When you’re in Rome, you will eventually find yourself in Piazza Venezia because it is close to other famous sites like Campidoglio, the Roman Forum and the Colosseum. Be careful traversing across this square where you’ll experience the chaos of Rome traffic. I had to warn my husband about crossing the streets in Rome – the trick is not to hesitate and walk forward. Thank goodness it didn’t take him long to get the hang of it. My advice – if in doubt, use the crosswalk!
The largest attraction in Piazza Venezia is the Vittorio Emmanuel II Monument made out of marble to commemorate Italian unification. This monument is not well liked by the locals. It’s been referred to by many nicknames but the one that has stood out for me is the nickname – “The Wedding Cake”. Check out the photo below to see what I mean. There is an eternal flame burning at the bottom of this monument to mark the Tomb of the Unknown Soldier. The monument houses the Reunification museum and the “Rome from the Sky” glass walled elevator.
Here are a couple close up views:
If you look directly across from the Vittorio Emmanuel II Monument, you will notice a building with a covered porch. The palace is named “Palazzo Bonaparte” after Napoleon’s mother (hard to see the name at the top right of the photo below but I’ve inserted another that shows it more clearly). When Napoleon conquered Italy in the late 18th century, he brought his mother to Rome to live there. She lived in this palace until she died. The covered porch is still intact today. If you ever find yourself in Piazza Venezia, look for the green covered porch! By the way, if you follow that street at the bottom right where the shadow of the building next door has fallen, you will end up at Piazza del Popolo.

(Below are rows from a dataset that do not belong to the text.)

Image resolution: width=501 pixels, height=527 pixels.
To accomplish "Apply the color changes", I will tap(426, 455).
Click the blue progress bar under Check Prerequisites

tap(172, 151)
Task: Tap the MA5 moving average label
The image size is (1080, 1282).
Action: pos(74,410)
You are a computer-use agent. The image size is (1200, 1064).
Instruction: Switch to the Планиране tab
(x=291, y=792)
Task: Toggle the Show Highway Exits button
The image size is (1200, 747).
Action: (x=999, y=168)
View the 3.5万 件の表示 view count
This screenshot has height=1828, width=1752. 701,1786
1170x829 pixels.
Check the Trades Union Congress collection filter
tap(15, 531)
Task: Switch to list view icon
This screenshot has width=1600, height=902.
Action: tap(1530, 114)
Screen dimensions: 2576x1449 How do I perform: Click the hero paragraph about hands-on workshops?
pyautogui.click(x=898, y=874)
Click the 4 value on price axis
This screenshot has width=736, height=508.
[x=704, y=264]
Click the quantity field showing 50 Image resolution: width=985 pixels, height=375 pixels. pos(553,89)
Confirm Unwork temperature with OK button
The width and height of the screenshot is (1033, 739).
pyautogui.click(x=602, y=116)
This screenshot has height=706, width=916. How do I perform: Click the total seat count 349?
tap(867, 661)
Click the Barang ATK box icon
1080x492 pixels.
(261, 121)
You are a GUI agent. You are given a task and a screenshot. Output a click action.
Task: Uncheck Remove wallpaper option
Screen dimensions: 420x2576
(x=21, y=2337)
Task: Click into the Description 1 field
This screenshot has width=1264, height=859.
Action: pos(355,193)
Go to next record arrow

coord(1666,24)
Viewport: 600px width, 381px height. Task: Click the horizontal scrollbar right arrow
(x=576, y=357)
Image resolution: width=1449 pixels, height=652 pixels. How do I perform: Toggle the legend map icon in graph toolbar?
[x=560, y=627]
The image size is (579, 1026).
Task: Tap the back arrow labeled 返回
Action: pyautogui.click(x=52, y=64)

Now turn your attention to the left of the piazza where you will see Palazzo Venezia (origin of the piazza’s name), built in the mid-15th century. This palace was home to popes, later given to Venice to use as their embassy, then Benito Mussolini used it as his headquarters. Can you see the balcony? Mussolini addressed the people from there. Today, it houses the collection of the Museo del Palazzo Venezia.
To the right just behind the Vittorio Emmanuel II Monument (if you’re looking at it head on) is the church of Santa Maria Aracoeli (climb the 124 steps and be rewarded with beautiful art work inside),
and Campidoglio. See the 360 view of Campidoglio here http://www.360cities.net/image/piazza-del-campidoglio-a-roma#5.15,-16.45,50.0 In the middle of this piazza, designed by Michelangelo, is the statue of Marcus Aurelius.
There is a lot to see in this piazza. You’ll find men in gladiator costumes standing in front of the Vittorio Monument. We were amused at the tourists getting their photos taken with them. Just take it all in and be careful crossing those streets!